Calprotectin levels in this study and previous studies have been found to rise with older age. One theory is that gut inflammation is caused by changes in the microbiome that occur as people age and this inflammation can further contribute to neurodegenerative diseases.
However, Bendlin urged caution in interpreting the relationship between inflammation and Alzheimer’s, as additional research is needed to understand whether there is a cause-and-effect link.
“We can’t infer causality from this study; for that, we need to do animal studies,” she said.
Bendlin’s two collaborators and senior authors on this paper, Federico Rey, associate professor of bacteriology, UW–Madison, who holds a doctorate in microbiology, and Tyler Ulland, assistant professor of pathology and laboratory medicine, UW School of Medicine and Public Health, who holds a doctorate in cellular and molecular biology, are now performing animal studies to determine whether inflammation or diet changes can elicit a mouse version of Alzheimer’s. Three UW–Madison graduate students, Margo Heston, Kendra Hanslik and Katie Zarbock, were co-first authors on this study.

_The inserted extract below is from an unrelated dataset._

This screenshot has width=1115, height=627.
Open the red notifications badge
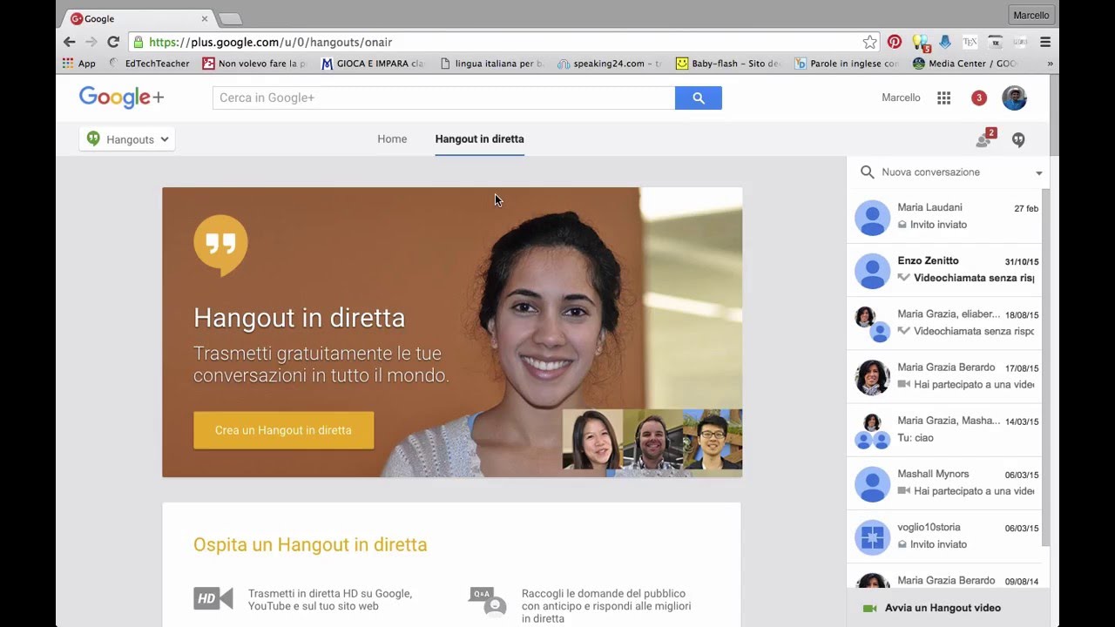pyautogui.click(x=978, y=98)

In an earlier study published in 2017, the research team found significant differences in the gut microbiome of people with Alzheimer’s dementia and those without it. The authors theorized that gut changes may contribute to systemic inflammation that disrupts the blood-brain barrier, which normally protects the brain from infection and toxins, according to Rey.
“Increased gut permeability could result in higher blood levels of inflammatory molecules and toxins derived from gut lumen, leading to systemic inflammation, which in turn may impair the blood-brain barrier and may promote neuroinflammation, and potentially neural injury and neurodegeneration,” he said.

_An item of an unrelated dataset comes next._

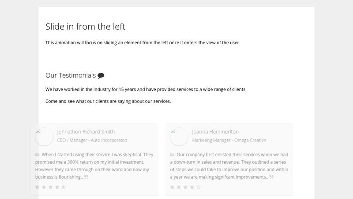Click the closing quote icon in Joanna's testimonial

[271, 177]
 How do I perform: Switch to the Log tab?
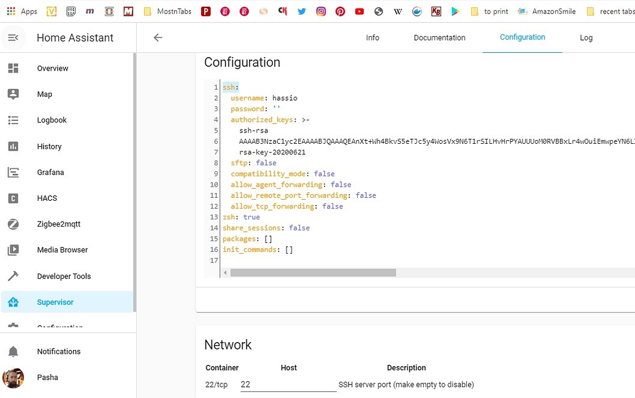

Rey and Ulland’s labs plan to test these ideas in a mouse model of Alzheimer’s disease, altering gut permeability by making precise changes in the gut microbiome.

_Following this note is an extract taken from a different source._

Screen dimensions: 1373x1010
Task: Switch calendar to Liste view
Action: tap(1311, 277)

This study, although not definitive, provides additional evidence that changes in gut health could be linked to Alzheimer’s pathology
- Tyler Ulland, PhD
The concept that the gut and brain are functionally connected has become more prominent in the last 10 years and this study offers some of the first evidence that asymptomatic gut inflammation and Alzheimer’s disease may be linked, according to Ulland.
“This study, although not definitive, provides additional evidence that changes in gut health could be linked to Alzheimer’s pathology,” he said. “It is therefore very important to continue to study the link between changes in the gut, such as inflammation or increased gut permeability, and Alzheimer’s disease onset and progression.”
The samples for the most recent study came from 125 volunteers in the Wisconsin Alzheimer’s Disease Research Center clinical core, and in the long-running Wisconsin Registry for Alzheimer’s Prevention study. The majority of volunteers were white, college-educated and middle-aged. In addition to providing stool samples for testing, participants underwent positron emission tomography scans, provided cerebrospinal fluid and underwent cognitive testing.
“This is another example of the engagement of our thousands of volunteers from Wisconsin who are making these discoveries possible,” Bendlin said.
The researchers are now working with participants using a “gold standard test” for leaky gut that measures how certain sugars are excreted in urine. Another Wisconsin Alzheimer’s Disease Research Center clinical study will test whether taking probiotics helps improve gut inflammation to assess whether they could possibly prevent cognitive decline caused by Alzheimer’s disease and related dementias.